All my pains are kind of gone and I really don’t want them to come back,. I have changed the way I see the life and the way I see the tear also. My life is so different now. When someone is crying, of course, the best thing to do is to comfort them. But if someone is trying to hide their tears, it may also be better to pretend that you did not notice it.

Sometimes I used to feel that it is too good to cry without any pain because our eyes required some cleaning. At times I used to say to the loved ones if I shed tears I love it and am cleaning my eyes.

Sometimes without any pain I used to feel that I have to cry and shed tears without any reason, just to get a clear mind.

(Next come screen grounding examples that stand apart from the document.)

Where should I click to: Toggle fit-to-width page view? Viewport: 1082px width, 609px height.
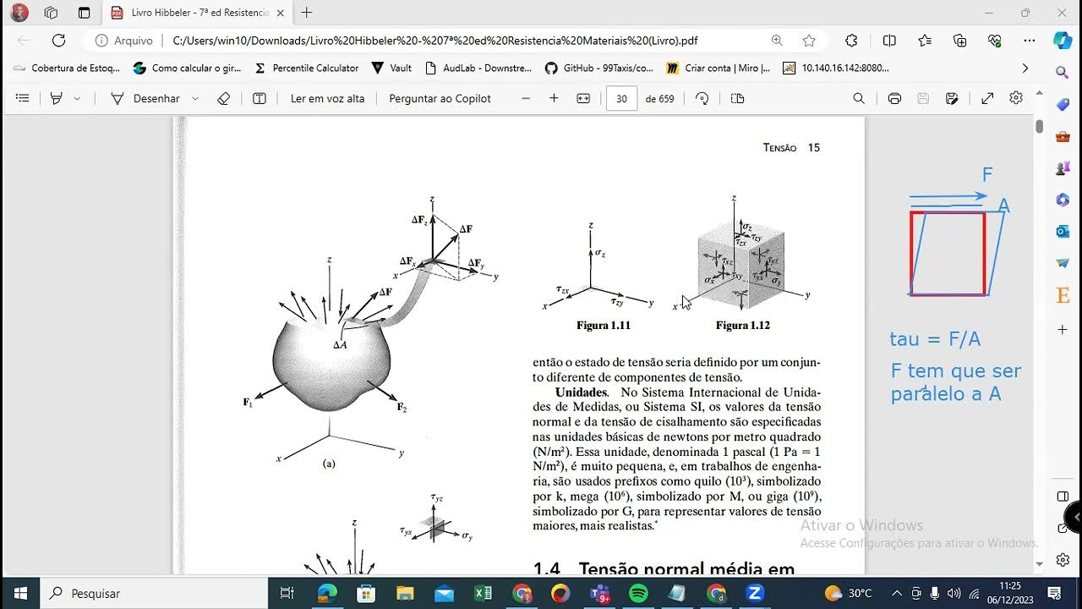[x=582, y=98]
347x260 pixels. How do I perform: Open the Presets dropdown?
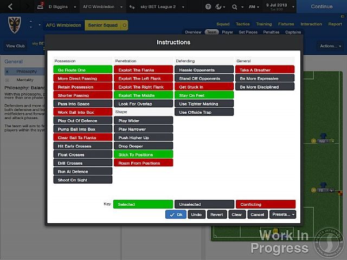pos(282,215)
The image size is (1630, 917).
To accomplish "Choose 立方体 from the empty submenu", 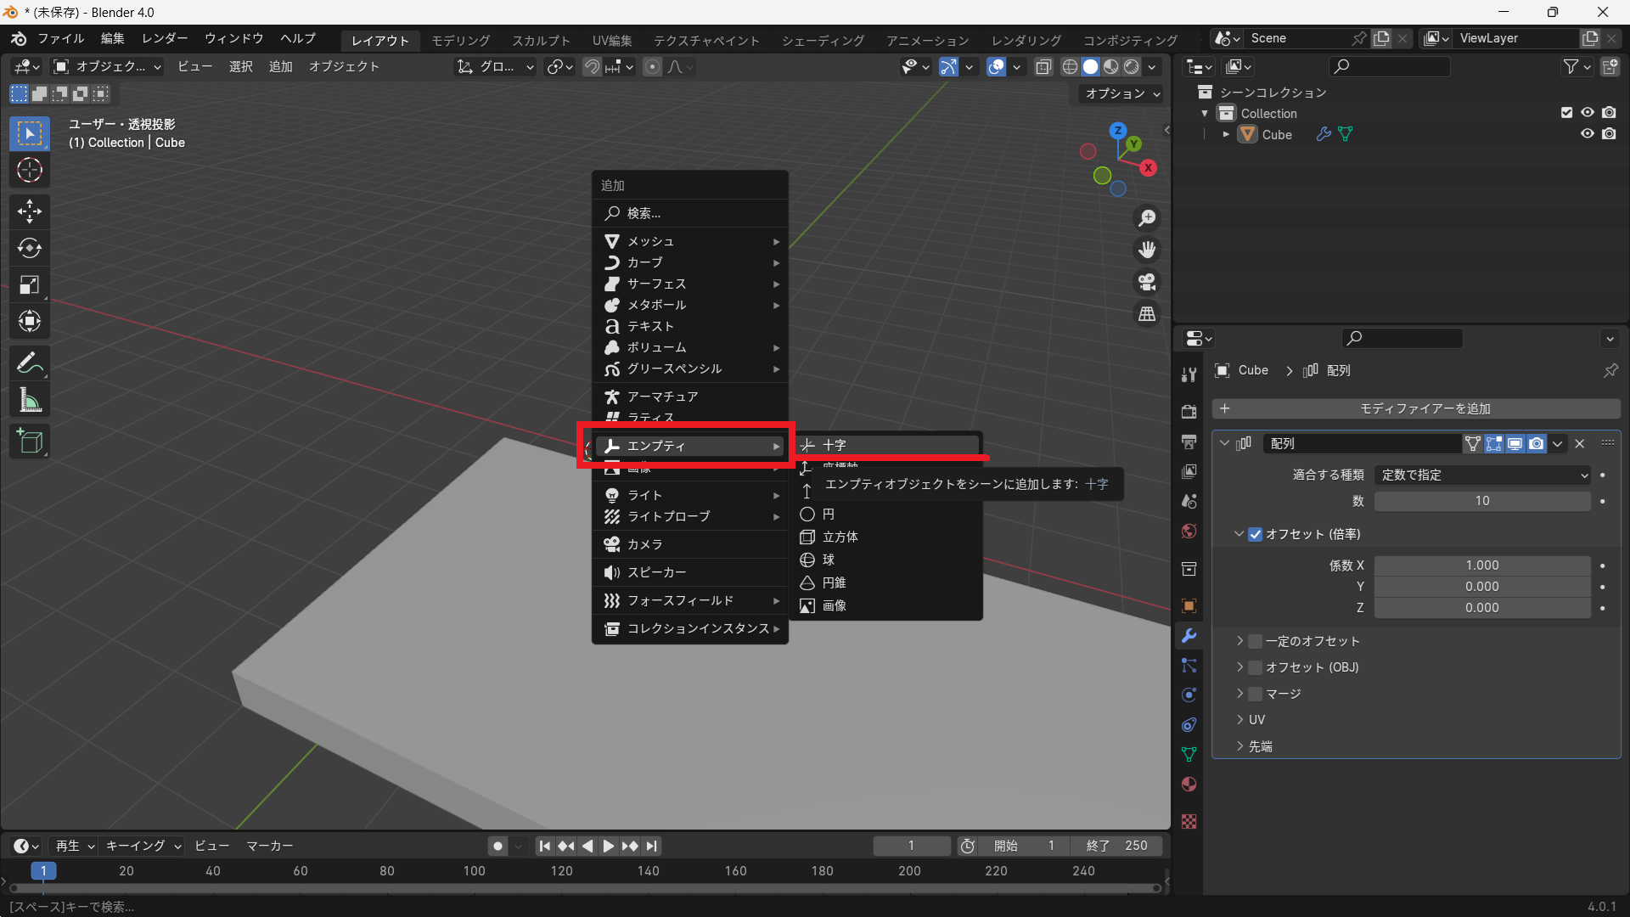I will 840,537.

Sometimes it is wonderful to shed tears and to show all our emotions and pains than keeping it inside our heart and not allowing others to know it creates problem to the heart.

Sometimes to weep crocodile tears is to put on an insincere show of sorrow to achieve something what we desire.

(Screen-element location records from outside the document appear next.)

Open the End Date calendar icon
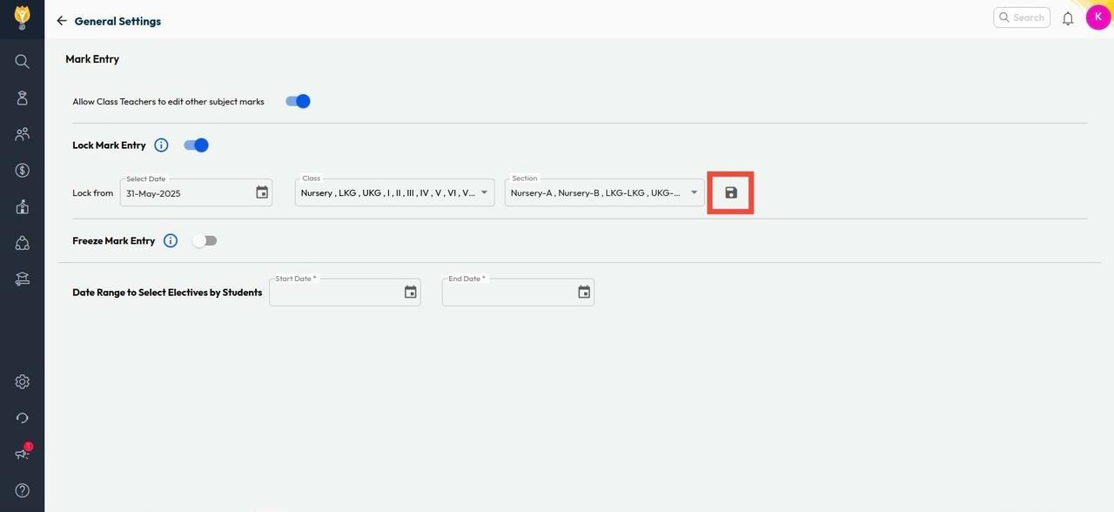 [584, 293]

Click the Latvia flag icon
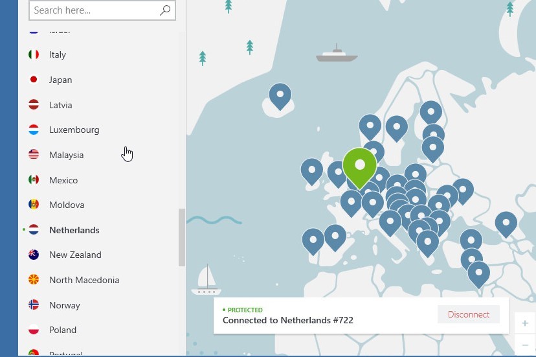(x=34, y=105)
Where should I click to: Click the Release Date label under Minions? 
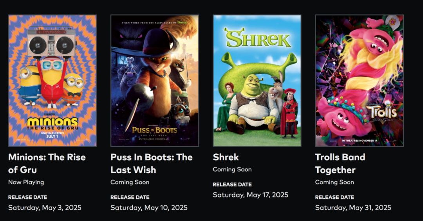27,197
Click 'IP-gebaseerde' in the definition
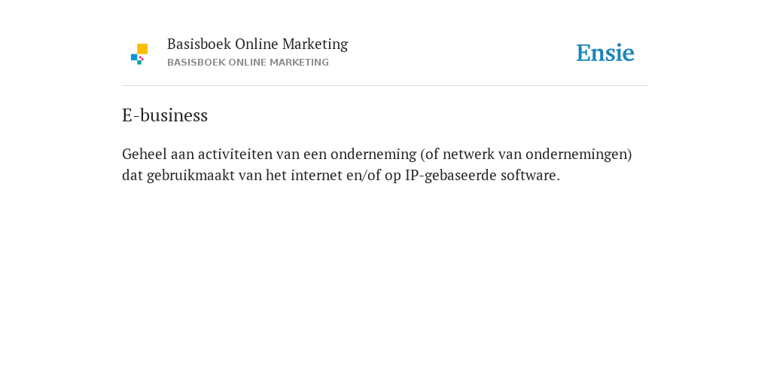771x386 pixels. 451,175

Weeping is all right in all the ways, but we have to stop it sooner or later, and still we have to decide what to do.”

Sometimes it is really a blissful feeling to shed tears as you can let the pain and hurt to go away with the tears. It is hard to hold on to something that will never be ours. Tear’s allows us to face the fact BY LETTING IT GO. It doesn’t mean that tears will erase all the pain or the memory, it just allows us to keep us cool and relaxed and to come out of the grief. Long session of weeping can often make you feel better, even if your circumstances have not changed one bit.

Tears in heaven

Whenever I shed tears, I used to curse the person who was the reason for it. Few years back, I learned to shed tears in love and still it was very painful.

Especially when it comes to distrust, I will feel that I will throw that person out of my life, even if I feel that their love is more. Without trust and only with love will not go for a long standing relationship, but with trust we can love anyone and we can build a long time relationship.

First time in life, I learned that pain in love is sweet because of a friend. So far the tears whatever I have shed were salty and today I realized that the tears because of love is so sweet. I don’t know whether all the lovable souls will have the same feeling or not, but my love for this friend has made me to feel that my tears are sweet and made me to feel that I am in heaven.

Most relationships fail not because of absence of love but because of absence of Trust & Faith. Love is always present. It can fail because one was being loved too much and the other wasn’t being loved enough. Sometimes both of them love too much but without the trust which is important ingredient of love, the relationship fails.

I feel that if I would have got the knowledge and experience of tears what I am shedding now in love and war 20 years back, I would have been in a better position and I would not have missed so many good things of my life.

Finally to conclude,

TEARS are said to be the last gift of love, but I feel that we start our life by crying only. We enter into this world with a sign of crying and when we leave the world also, we make others to cry and tears are integral part of life.

The way you are born in me today, made me to feel that crying is first love given to the mothers by the kids.

We may only think of tears as salty drops that fall from our eyes when we cry. Actually, our tears clean our eyes every time we blink. Tears also keep our eyes moist, which is important for our vision.

Couple of week back one of my best friends (best friend) wrote that I shed two drop of tears and she was also not confident whether it was of joy or sorrow on that moment I realized that Tears are so blissful and I preferred to hold it in my hands. Till today morning, I hate tears and now I love tears also….

To handle yourself, use the head and to handle others use your heart. Beauty and color may attract the eye, a tear may clean the eyes as well as the heart but only a smile makes the heart to shine.

“Don’t cry over someone who wouldn’t cry over you.”– I strongly believe that those who love you more will be the reason for the tears as well. . Heart becomes so vulnerable to shed tears for the lovable soul and allows us to play with it and to give us so much pain. I know my Heart is not a playground, but I allowed you to play with it…. I have to bear this pain.

“Don’t cry because it’s over, smile because it happened.” There is no use of crying or showing the grief is my favorite slogan. It is really painful when someone who makes you to smile brings in the tears in your eyes, how to name it my smile or as my tears??

If you could have read my mind, you would not have made me to shed tears, but I could read your mind that’s why I say all these tears are sweet and it is not of pain. I learned to smile with tears.